Ustawodawca wskazuje, że obowiązki informacyjne powinny zostać dopełnione najpóźniej w chwili wyrażenia przez konsumenta woli związania się umową. Przykładowym zdarzeniem będącym wyrażeniem woli związania się umową jest zapoznanie się przez konsumenta z ofertą danego przedsiębiorcy na jego stronie internetowej czy na Allegro. Informacje powinny być wyrażone prostym językiem i w czytelny sposób, za pomocą takiego środka porozumiewania się, który przedsiębiorca wykorzystuje do kontaktu z konsumentami (zazwyczaj jest to poczta elektroniczna).
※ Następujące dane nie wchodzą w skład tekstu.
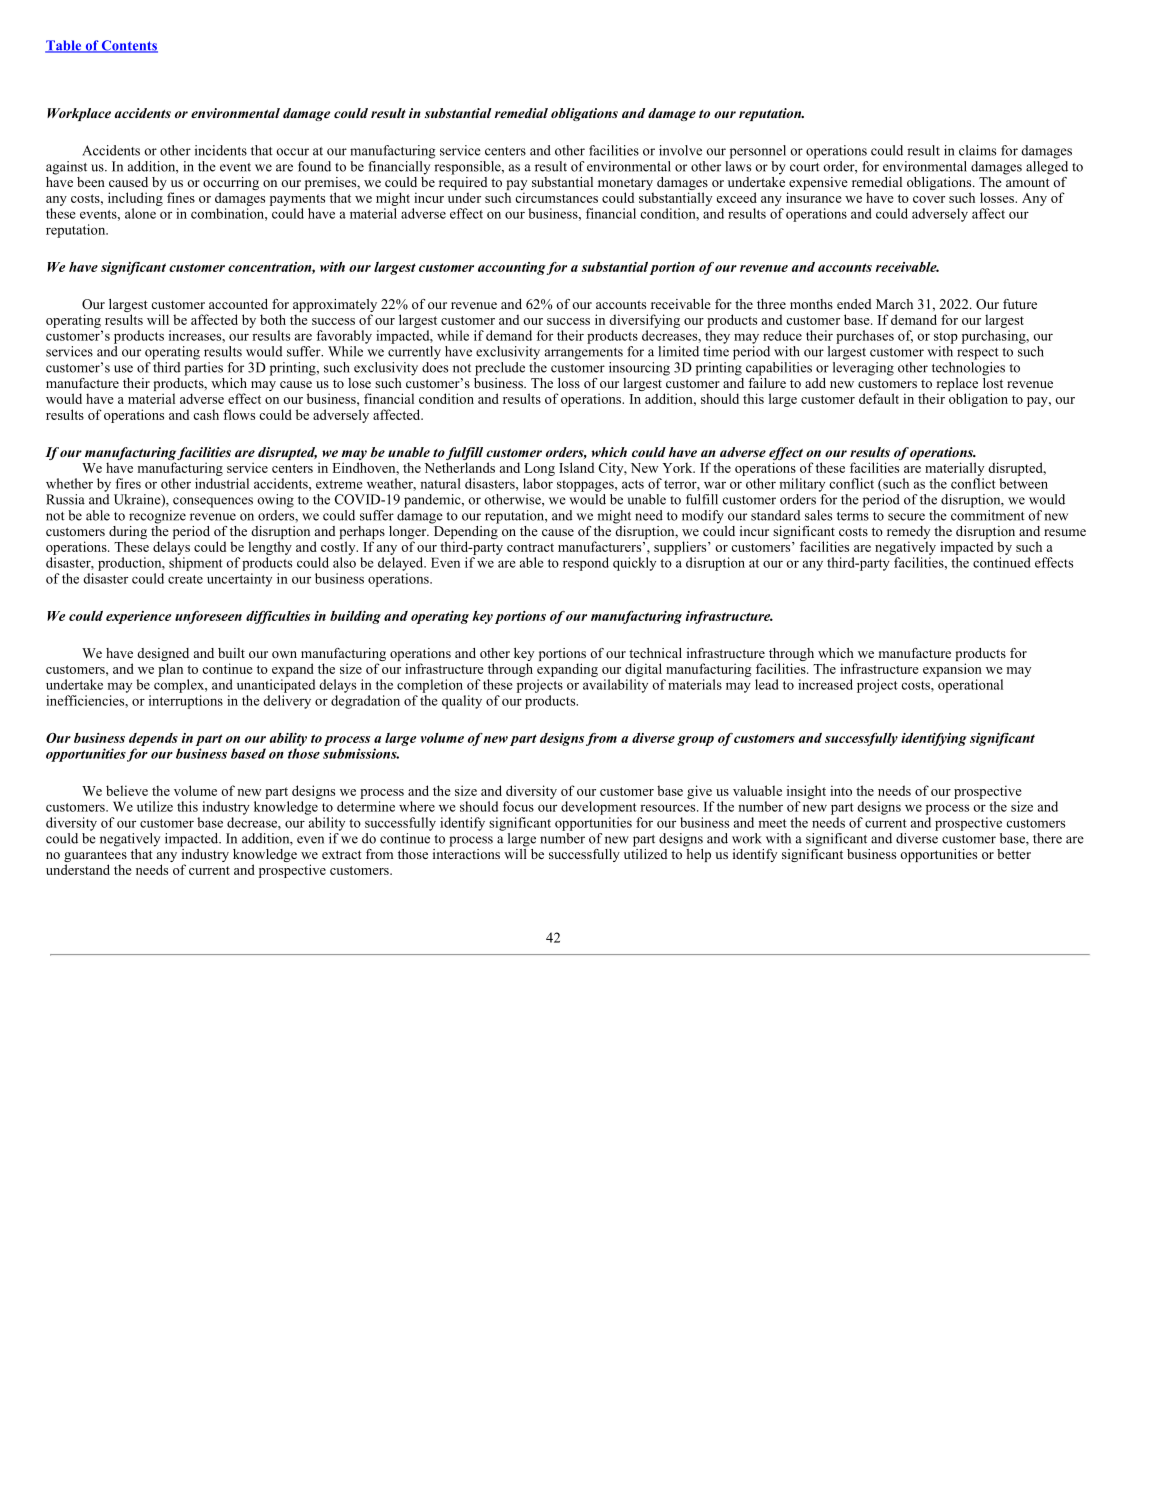 Image resolution: width=1152 pixels, height=1491 pixels. What do you see at coordinates (894, 304) in the image?
I see `March` at bounding box center [894, 304].
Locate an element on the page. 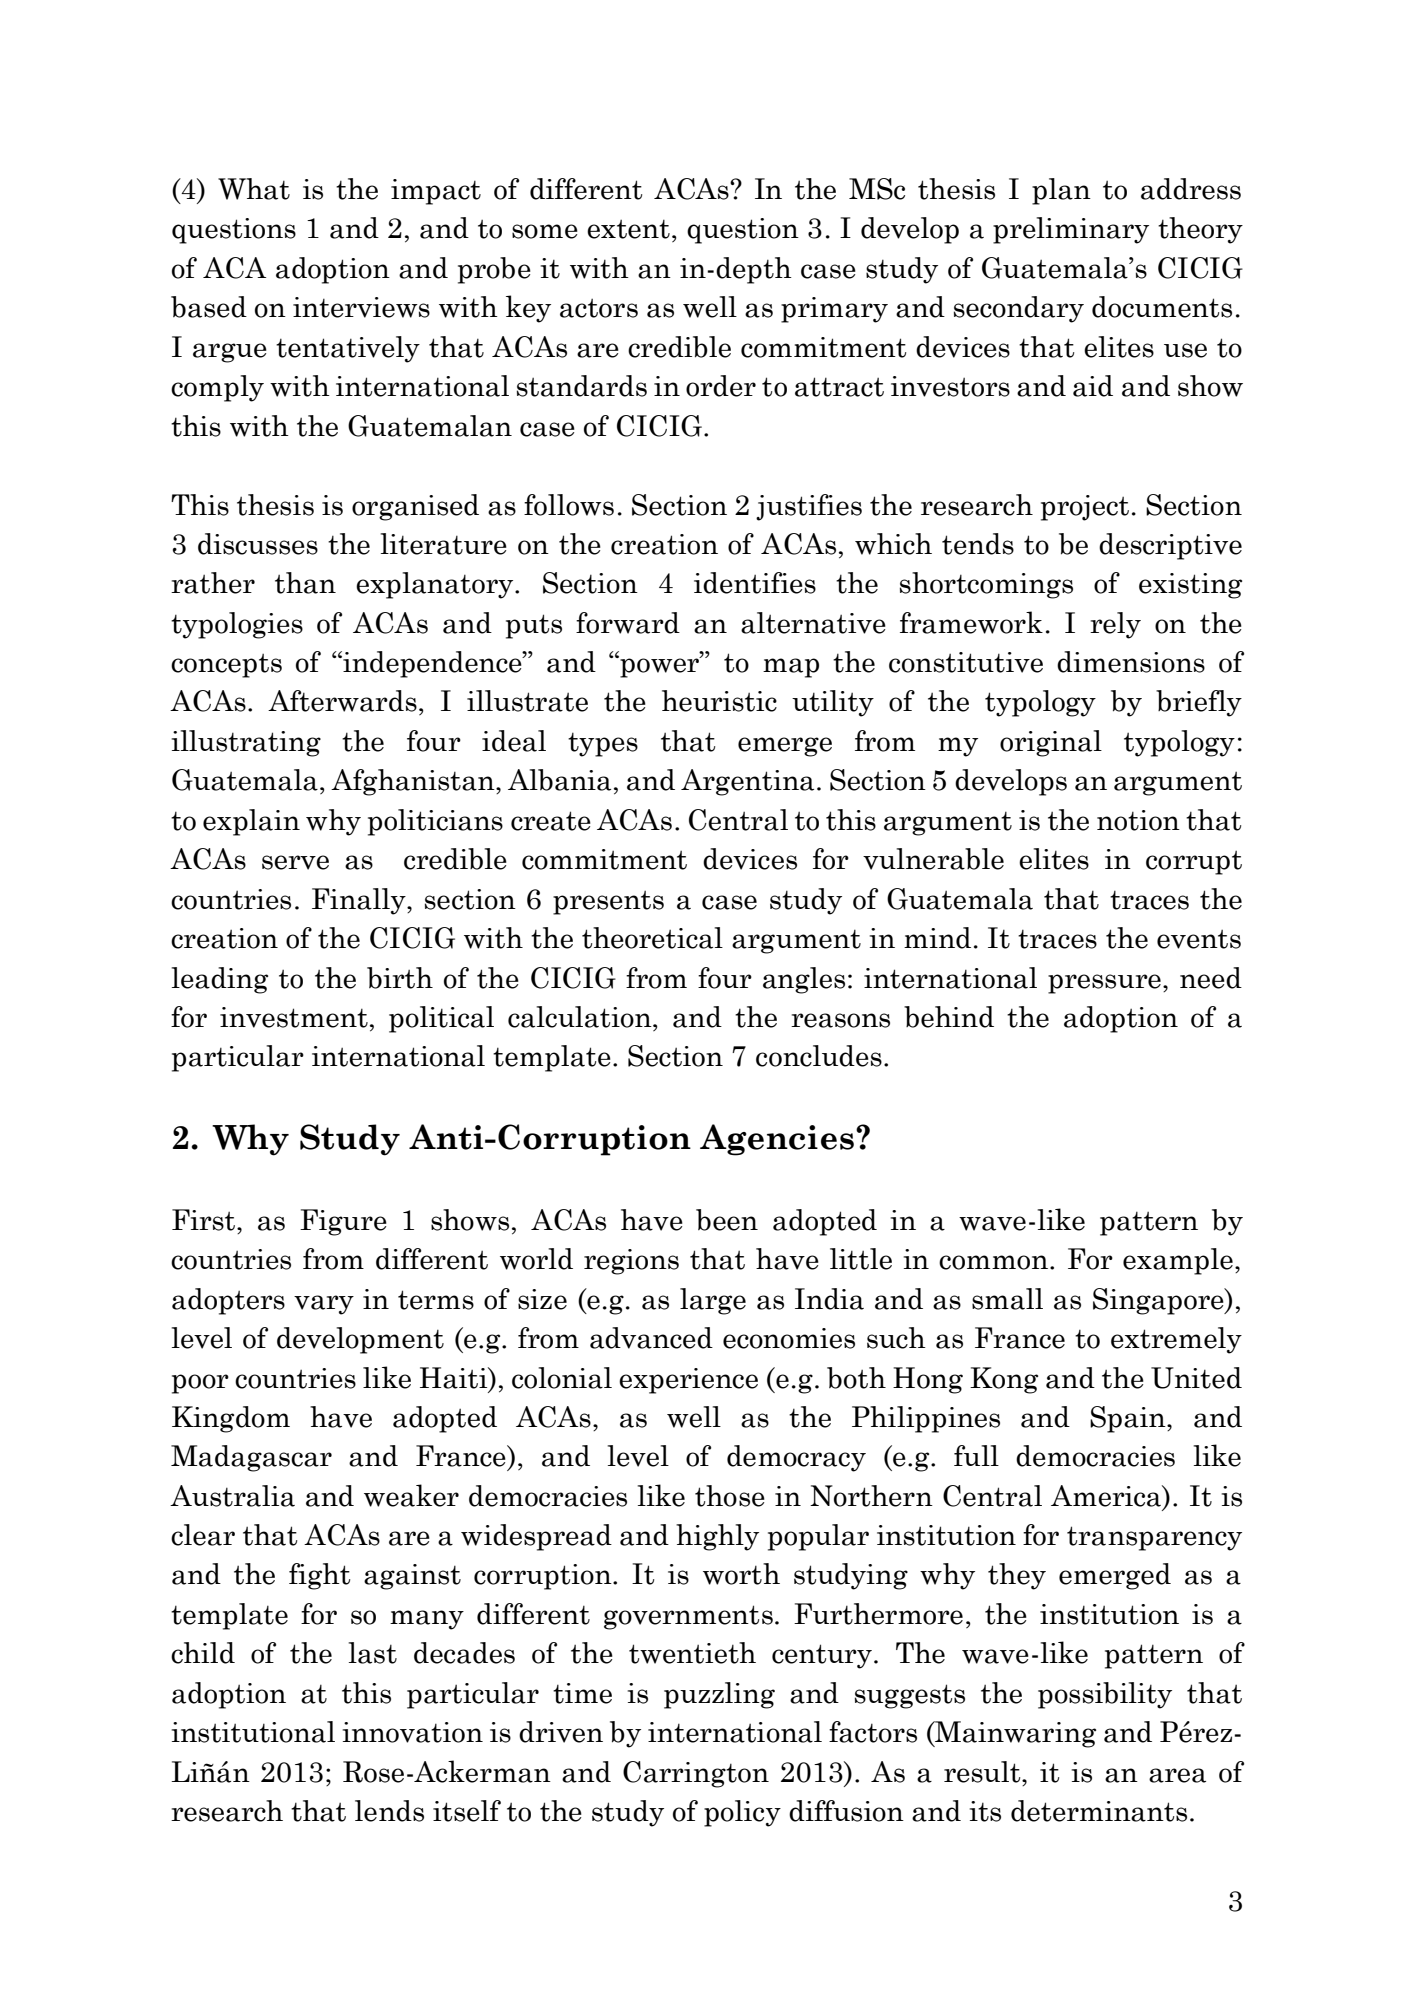 This image has height=2001, width=1414. pressure is located at coordinates (1104, 984).
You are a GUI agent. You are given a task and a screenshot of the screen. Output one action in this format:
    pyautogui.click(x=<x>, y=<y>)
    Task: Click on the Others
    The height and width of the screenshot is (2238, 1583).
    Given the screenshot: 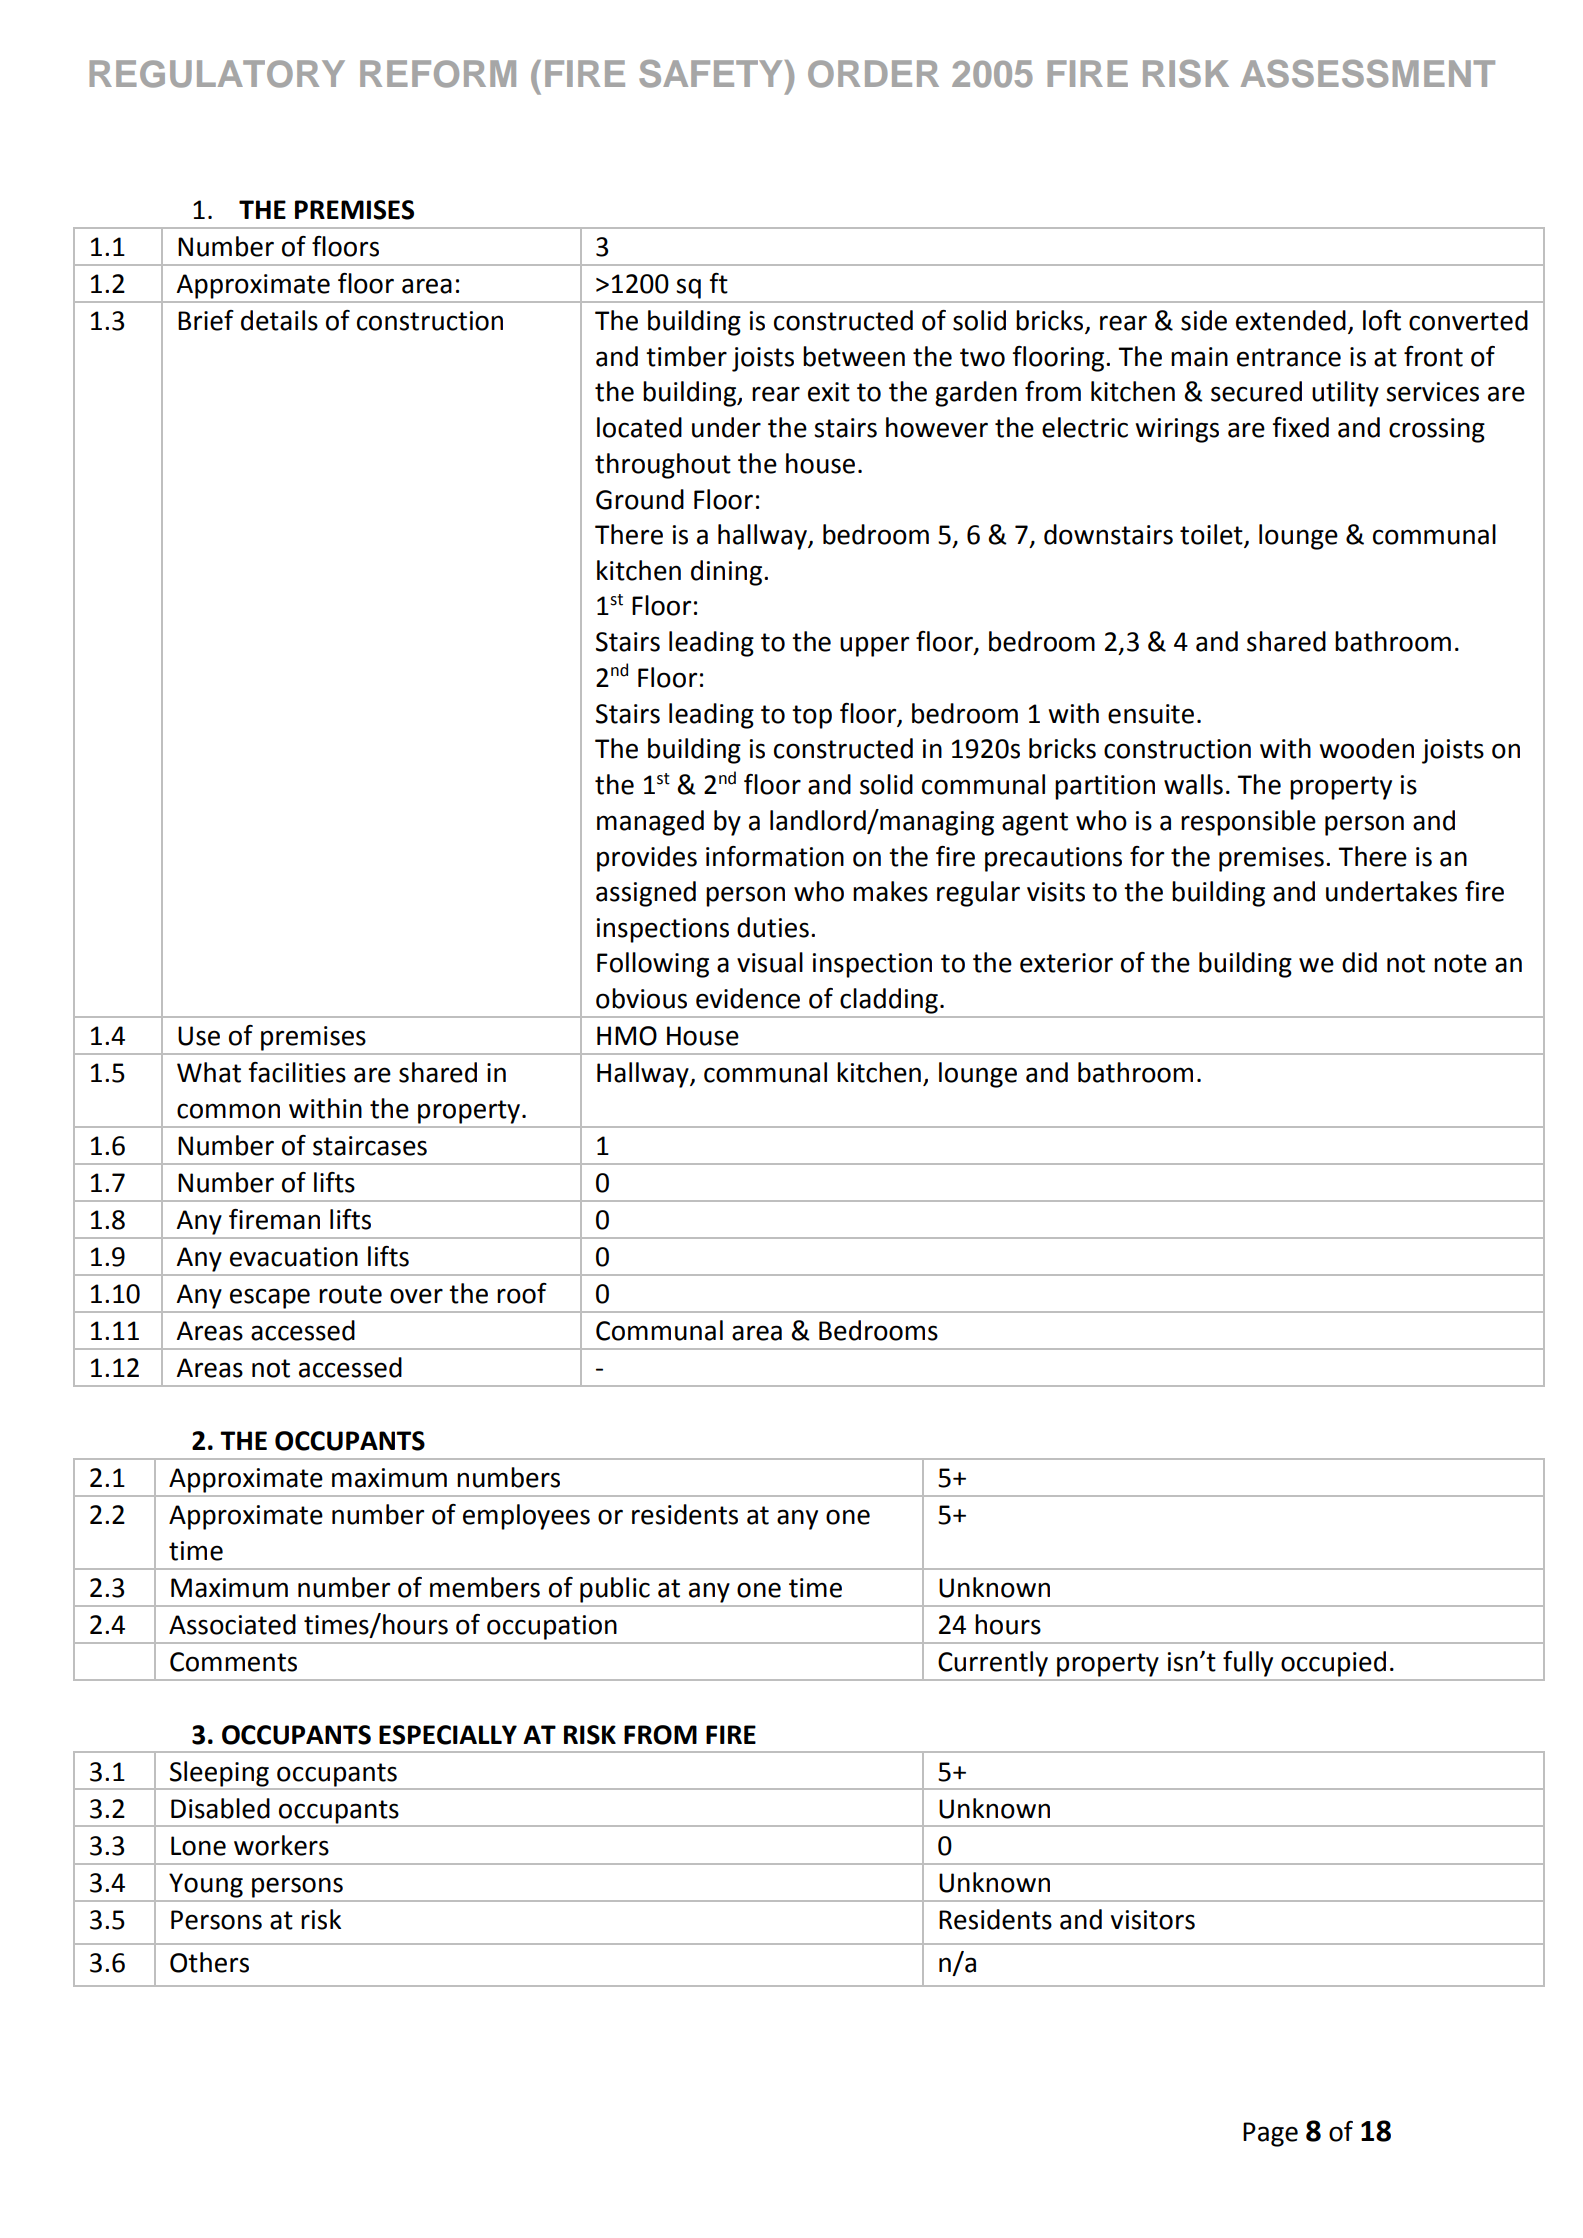 What is the action you would take?
    pyautogui.click(x=209, y=1962)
Podkreślić przy tym trzeba, że przedsiębiorca ma obowiązek przekazać konsumentowi wymagane informacje z własnej inicjatywy, a nie na żądanie konsumenta.

Odrębnym przepisem ustawa nakłada na przedsiębiorcę obowiązek uzyskania wyraźnej zgody konsumenta na każdą dodatkową płatność wykraczającą poza uzgodnioną cenę i obowiązek ten ma być spełniony najpóźniej w chwili wyrażenia przez konsumenta woli związania się umową. Fundamentalne znaczenie ma tutaj fakt, że zgoda konsumenta nie może wynikać z zastosowania domyślnych opcji, które konsument musi odrzucić, aby zrezygnować z dodatkowych płatności. Przykład? Niedopuszczalne będzie domyślne zaznaczenie przez przedsiębiorcę, że konsument korzysta np. z ubezpieczenia przesyłki. Oczywiście przedsiębiorca będzie mógł taką możliwość zaproponować, ale opcja ta nie może być automatycznie zaznaczona, tylko konsument sam musi ją zaznaczyć, jeśli chce z niej skorzystać. Jest to nowość w przepisach konsumenckich, która ma wzmocnić ochronę konsumentów przed ponoszeniem nieuzasadnionych kosztów, co pod rządem dotychczasowych przepisów nierzadko miało miejsce.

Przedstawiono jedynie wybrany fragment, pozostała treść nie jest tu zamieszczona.